Write out the lines from the one with "Viewport: 664px width, 664px" to the one with "[x=118, y=206]" as a Markdown table with the columns Number and Content. Include only these lines, skip any blank ones, and leave the pictures out.

☆ ☆ ☆ ☆ ☆

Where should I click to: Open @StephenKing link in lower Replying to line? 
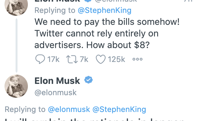119,109
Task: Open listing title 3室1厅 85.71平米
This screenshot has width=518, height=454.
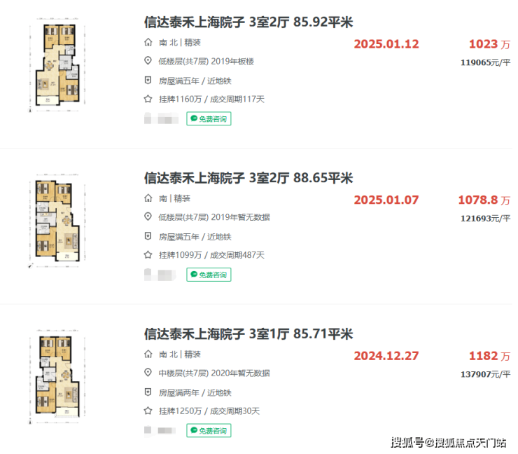Action: [x=249, y=334]
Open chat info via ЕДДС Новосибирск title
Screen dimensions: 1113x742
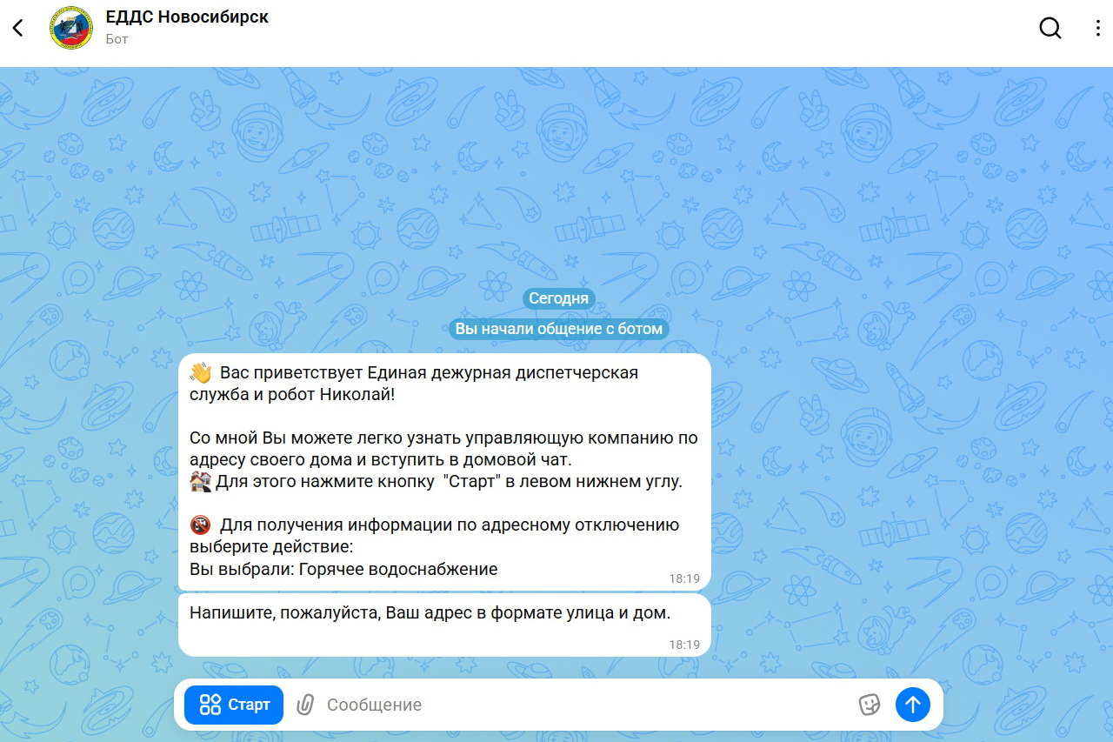(x=187, y=17)
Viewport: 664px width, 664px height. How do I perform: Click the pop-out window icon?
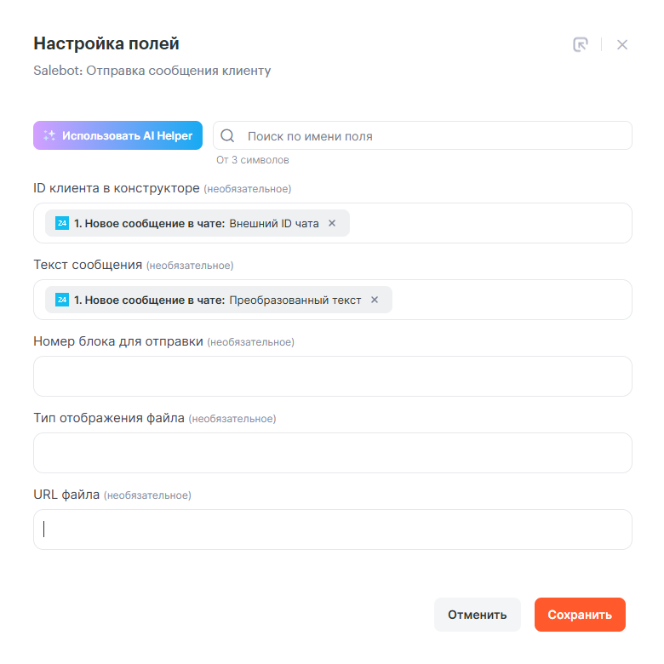coord(581,44)
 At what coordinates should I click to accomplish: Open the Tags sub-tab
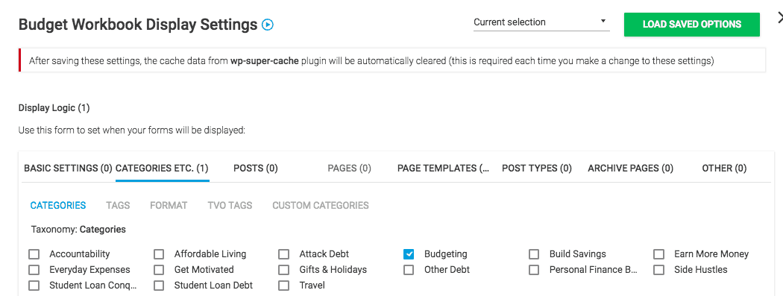[x=118, y=206]
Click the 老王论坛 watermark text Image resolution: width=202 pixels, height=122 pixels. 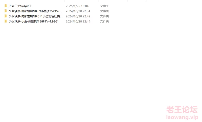point(182,110)
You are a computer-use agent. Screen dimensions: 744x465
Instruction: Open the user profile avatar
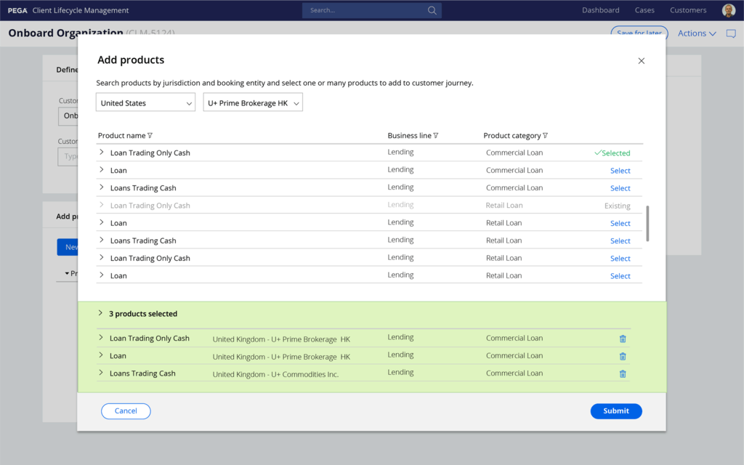tap(728, 10)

☆ ☆ ☆ ☆ ☆

Solution to this exercise:
| Number | Content |
|---|---|
| 1 | Viewport: 664px width, 664px height. How do I perform: Click the pop-out window icon? |
| 2 | coord(581,44) |
| 3 |  At what coordinates should I click to accomplish: Open the Tags sub-tab |
| 4 | [x=118, y=206] |